Septembert, 2019 - Tomra Sorting Recycling will be at the K-Show 2019 (Hall 11 / F17), promoting its position in the circular economy, including sorting equipment like the recently introduced Innosort Flake and an innovation in the fields of Artificial Intelligence.
Over the last decades, resources have been exploited recklessly to satisfy civilization’s infinite demand for resources and virgin products, leading to resources becoming rare and under unprecedented pressure. Particularly, plastic finds itself in focus with its usage being questioned. At present, around 40% of plastic packaging is sent to landfill, 32% ends up in nature as litter and 8 million tons of plastic are swept into the oceans, amounting to an annual loss of between 80 and 120 billion dollars’ worth of materials. Reconsidering the way resources are obtained, used and reused is a major cornerstone for overcoming the barrier of limited resource availability.
Tomra proposes stepping back from linear models and aligning with the reuse models of a truly circular economy. Unlike the currently dominant linear economy as per which products are made and thrown away after consumption, the circular economy targets the recovery of materials, which are efficiently brought back into the supply chain for being transformed into new products.
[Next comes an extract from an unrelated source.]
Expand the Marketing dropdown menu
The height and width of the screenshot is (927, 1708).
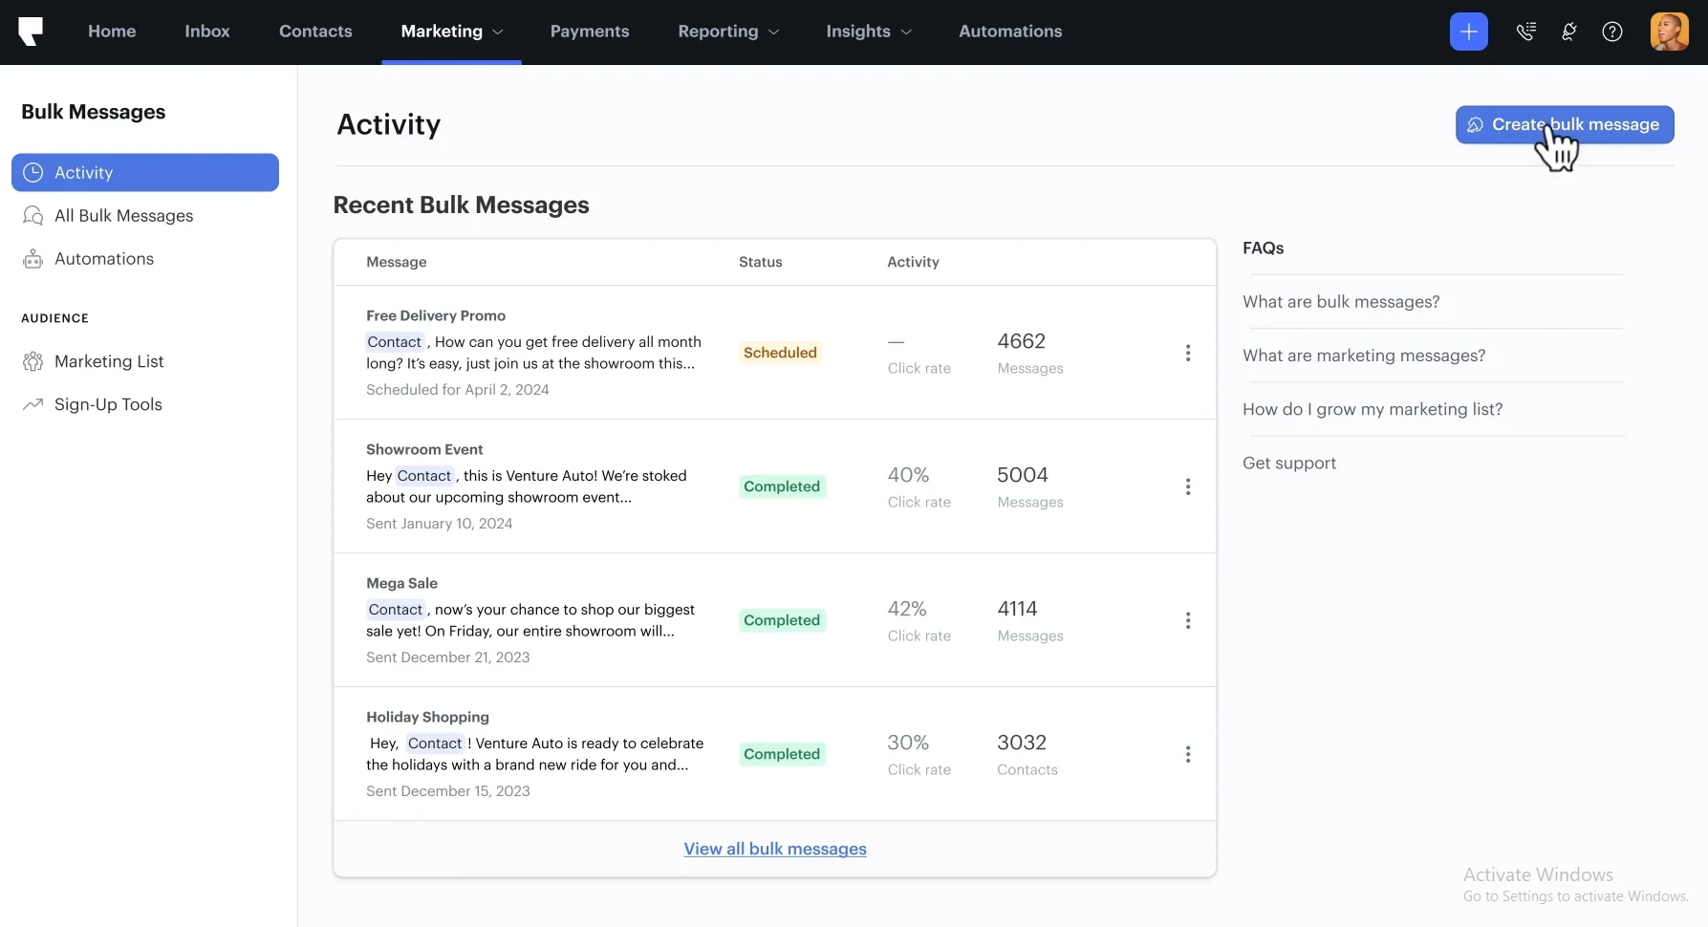tap(451, 32)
Once consumed, products are not littered but collected by deposit systems, by curbside collection or by MRF sorting plants which sort diverse material for the subsequent recycling process.
Following this concept, resources are kept in the loop while maintaining virgin like quality and extracting a maximum of the product’s value. Thus, waste is turned into value.
With the circular economy being a topic of considerable debate in the industry, systematic approaches are already being discussed to stimulate the change. New legislation mandating an improvement of recycling rates, market pulls and consumers demanding more sustainable products prove supportive in transforming theory into practice. Additional solutions are seen in the promotion of plastics collection, in stopping leakage through infrastructure and deposit systems as well as in manufacturing products that are regenerative and restorative by design.
In effect, these would be ideal solutions and processes that can only be realized with all stakeholders participating in the efforts for a healthy environment and a sustainable, thriving economy.
Tomra sees itself as a stakeholder and driver of this transformation to take place by promoting the circular economy through advanced collection and sorting systems that optimize resource recovery and minimize waste. Its sensor-based sorting solutions, such as Autosort, Autosort Flake and Innosort Flake, are solutions heading the sorting and reprocessing process within the plastic value chain.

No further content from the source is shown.